GM’s announcement also puts to rest any illusions that President Trump’s huge corporate tax breaks and tariff policies will keep factory jobs in the United States or even bring back “good jobs.”
Public officials and union leaders have long complained about plant closings, the loss of jobs and the resulting devastation of communities, but they have been unable to launch any serious struggle due to their limited view respecting capitalist property relations both in the courts and in contract negotiations.
When GM announced its plans to close down 19 plants in 1986, a struggle emerged, led by rank-and-file workers and radical activists for a moratorium on plant closings. Spearheaded by the Stop Plant Closings Committee of UAW Local 15 (Fisher Body Fleetwood Plant), the demand was made that a job was a property right of the workers.
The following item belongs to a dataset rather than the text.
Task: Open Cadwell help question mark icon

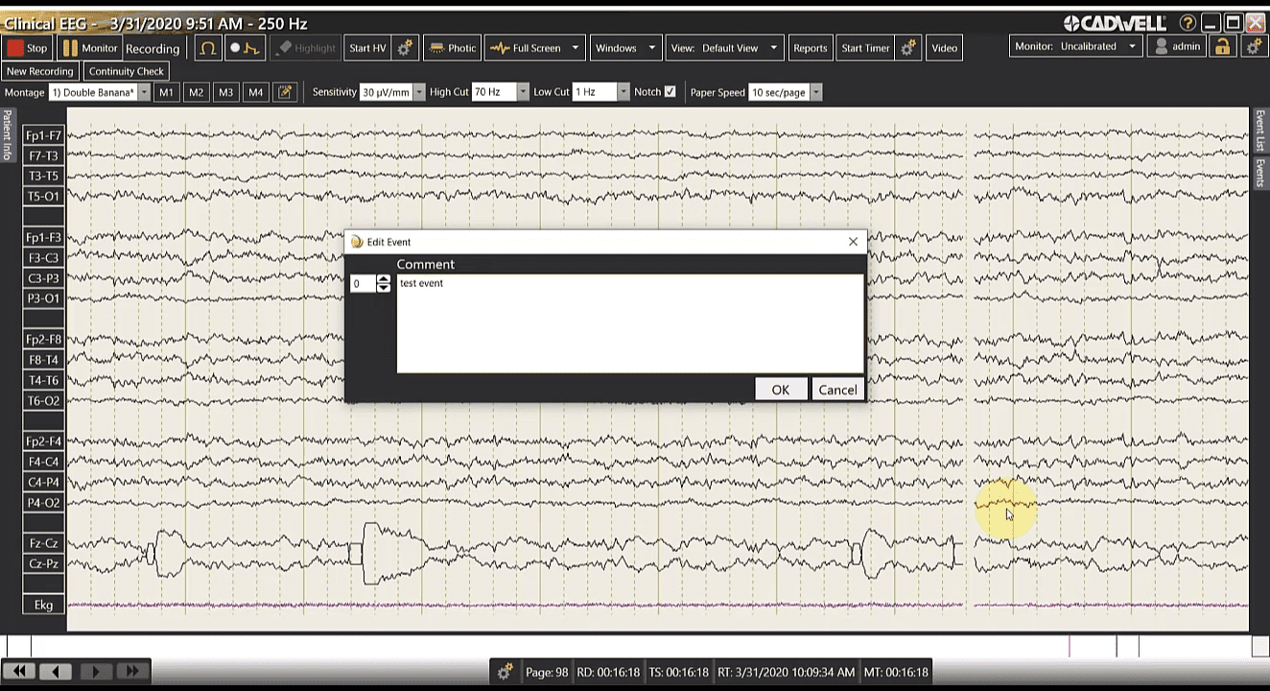Action: [x=1188, y=23]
This became a national movement led by the “A Job Is A Right Campaign.”
This organizing included mass meetings in Flint, Michigan union halls, mass in-plant meetings at the Detroit Fleetwood Plant, mass marches and rallies in Michigan and Ohio and a protest outside the national conference of governors in Traverse City, Michigan. A tent city of laid off workers, victims of plant closings, also took place on the grounds of the state Capitol in Lansing, Michigan, in 1988.
Although the campaign got no support from top leaders of the UAW, they did adopt language in the next UAW-GM national agreement providing for a moratorium on plant closings, albeit only after GM closed the 19 plants. The 1990’s saw another massive round of plant closings by GM, which ultimately eliminated 70,000 of 80,000 auto jobs in Flint, Michigan.
Only a mass militant movement of the workers together with the affected communities can succeed in stopping the giant corporations from doing whatever they please. Driven by the desire and need to maximize profits, corporations have no concern for the lives of the workers who create all the wealth, nor for the destruction to surrounding communities. The Moratorium NOW! Coalition to Stop Foreclosures, Evictions, and Utility Shutoffs along with other community organizations, like the National Action Network, have already announced plans to fight the closings. Moratorium Now has presented a Freedom of Information Act request demanding the precise figures for the Michigan MEGA tax credits and the precise figures on jobs that were supposed to be preserved. Unifor has been mobilizing its members from day one. The UAW must join the fight and mobilize the workers to join the community in beating back this latest outrageous attack on the working class.
Workers have a property right to their jobs, which they have more than paid for with their stolen labor for years. The community has a property claim on the plants as they have paid for them with massive tax breaks and blighted communities caused by the company over the years. If General Motors persists in their closings, the workers and the community have the right and duty to occupy the plants to assert their property rights and run them under worker-community control. The battle is just beginning.
David Sole worked at GM’s Fleetwood Plant from 1970 to 1987. He served on the Executive Board of UAW Local 15 and was co-chair of the Stop Plant Closings Committee of the local union. He also served as an organizer for the “A Job Is A Right” campaign.